Example 1 entirely reproduces the score of Scriabin’s Prelude op.67, N.1.  The piece has a fairly explicit formal design and, due to the large use of repetition and literal transposition, its inner structure may seem equally evident. A closer inspection of the constituent elements however, reveals a systematic yet subtle and complex organization.

            A clear understanding of the work relies on three analytical key-components:

-         The measure-to-measure transformation

-         The T3 operation (interval of a major 3rd)

-         The T6 operation (interval of a augmented fourth, or tritone; definitely Scriabin’s favorite)

Through the employment of these “tools”, within the methodologies defined by the Fortean and Transformational Practice, I will illustrate how the inner relations of the first bar and those of the first section as a whole act as a generator of the entire prelude.

The following chart outlines the form of the piece, which we may roughly identify as rounded binary. To a certain extent, the use of Sonata form derived labels will provide a clearer picture of the overall structure.

-         A section: mm.1-6

-         A’ section: mm.7-12

-         B section: mm. 13-26. Within this section, mm.21-26 acts as a sort of retransition. From now on I will refer to mm.13-20 as B section, and to mm.21-26 as “retransition”.

-         A’’ section, or recapitulation: mm.27-32

-         Coda: 33-35

Every measure of the piece, with the exception of measures 13, 17 and 35, comprises one melodic element and two verticalities. Ex. 2 shows them as they appear in the first measure. A different parsing of the measure would be plausible as well, i.e. removing Ab in the first chord and including it in the melodic element, or including the melodic G in the second verticality, but that presented in the example seems, for analytical purposes, the most effective division. I labeled the melodic component A and the two verticalities B and C, in temporal order. B and C constitute, respectively, pentachords of set-classes (02468) and (01367). These two collections represent sub-sets of two of the three most frequent set-classes of Scriabin’s last period[1]: (02468T), the whole tone scale, and (013679)[2]. Set-class (013579), the principal collection of the author’s last works, the so-called “mystic chord”, is avoided in this work[3].

 

Ex.2        

           

            It is possible to define an array of contextual transformations that illustrate how the structure of the A section of the piece derives from the main three-part entity.

1.      The transformation IDENT leaves each element unvaried from one measure to the next.
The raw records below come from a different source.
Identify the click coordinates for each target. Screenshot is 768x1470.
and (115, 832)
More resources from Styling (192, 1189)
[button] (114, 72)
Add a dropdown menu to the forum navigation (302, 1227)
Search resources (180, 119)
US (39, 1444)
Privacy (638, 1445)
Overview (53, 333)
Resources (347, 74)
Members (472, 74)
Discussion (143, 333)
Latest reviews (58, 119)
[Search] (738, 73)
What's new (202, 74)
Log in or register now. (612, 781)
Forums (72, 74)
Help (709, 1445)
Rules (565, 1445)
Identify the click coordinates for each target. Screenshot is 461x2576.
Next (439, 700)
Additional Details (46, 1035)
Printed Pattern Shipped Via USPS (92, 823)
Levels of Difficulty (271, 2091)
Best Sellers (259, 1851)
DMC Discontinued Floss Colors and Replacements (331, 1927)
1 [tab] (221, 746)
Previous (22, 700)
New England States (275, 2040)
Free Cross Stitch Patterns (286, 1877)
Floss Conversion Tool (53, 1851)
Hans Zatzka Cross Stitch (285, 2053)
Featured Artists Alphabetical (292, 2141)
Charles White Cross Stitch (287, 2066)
2.      The transformation P applies the operation T3 to A and C, and T0 to B

3.      The transformation E commutes B into C or a sub-set of it, often prolonging the latest form of C

4.      The transformation SYM transforms A into a member of a different set-class (0358), which preserves the axis of symmetry of the previous (0134) form.

5.      The transformation CAD evolves every element into a form of C or a sub-set of it.
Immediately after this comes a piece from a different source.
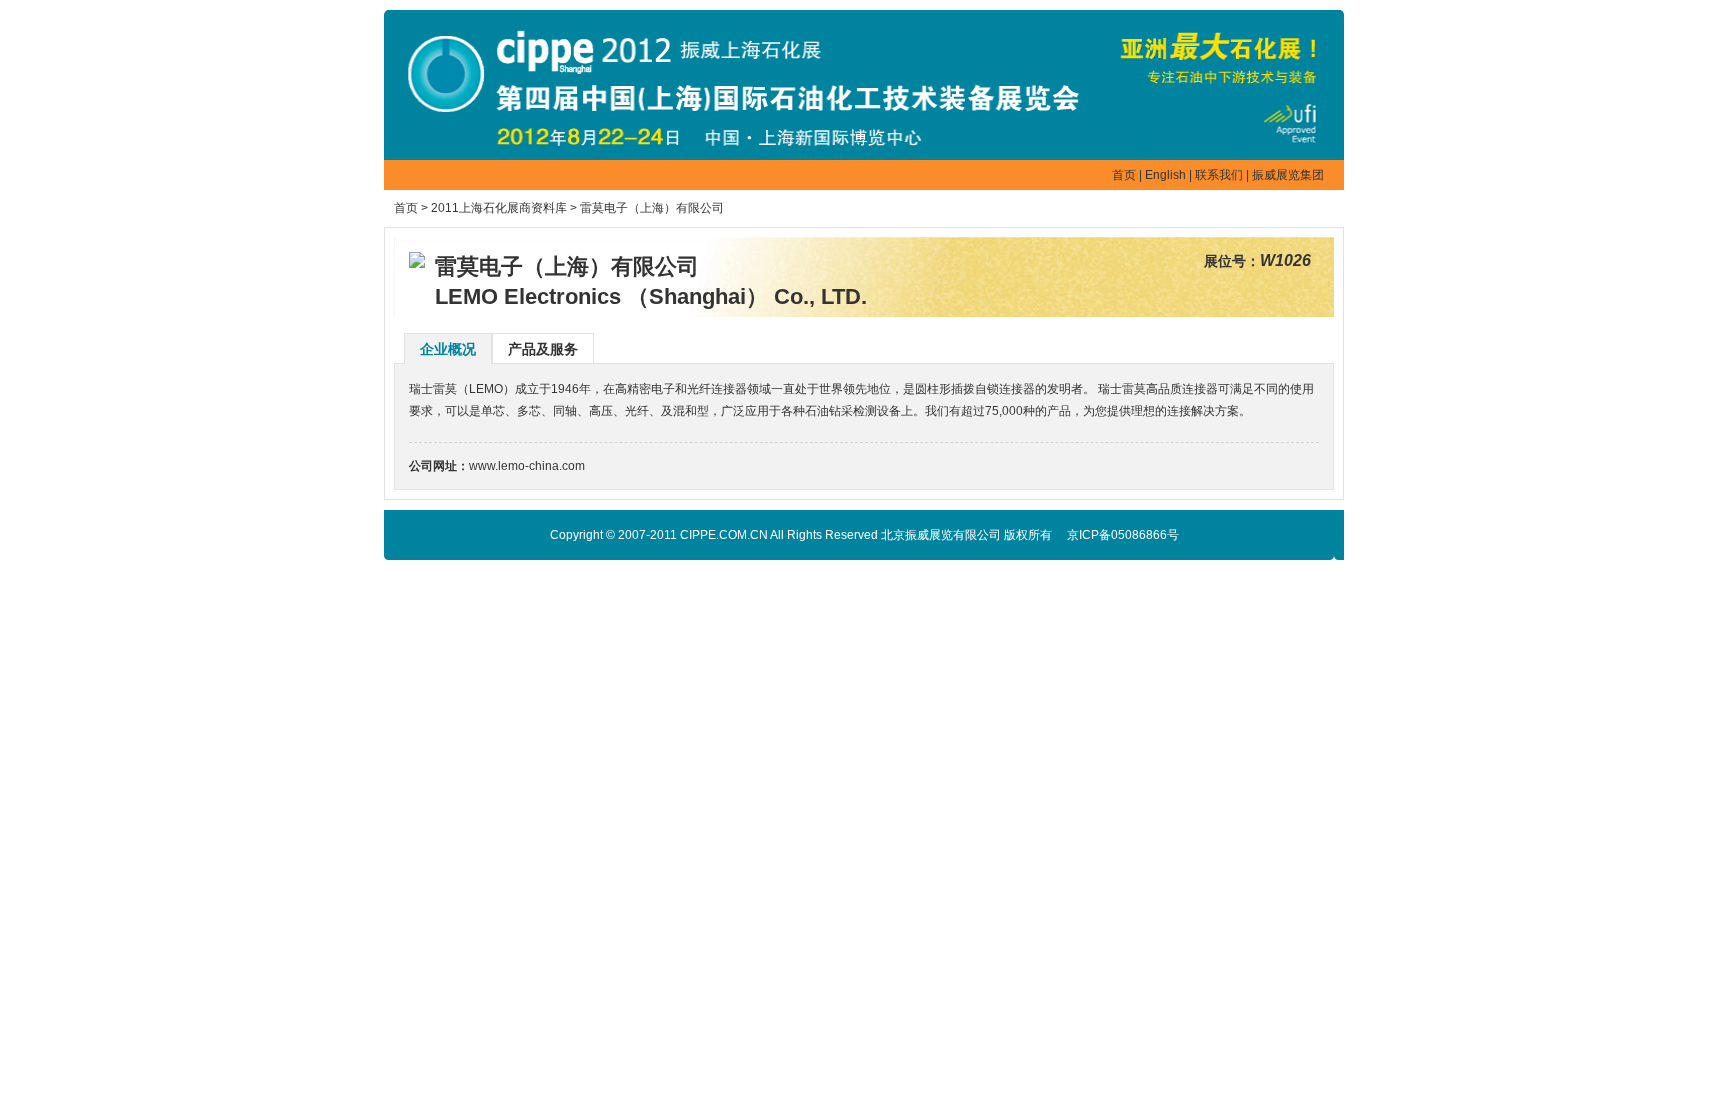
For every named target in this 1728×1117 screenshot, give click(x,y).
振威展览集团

According to the above described transformations, we can observe how measure one moves to measure two via IDENT; it then reaches measure three via P, transposing elements A and C by T3; subsequently, SYM (E) (i.e. SYM after E) brings us to measure four: through E the C3[4] pentachord in measure three is tied over to measure four, replacing B, whereas the SYM transformation, visually represented in example 3, attains a new melodic gesture[5]; measure five is reached inverting SYM (E), thus mirroring measure 3; the sole operation E is applied to measure 5 to reach measure 6.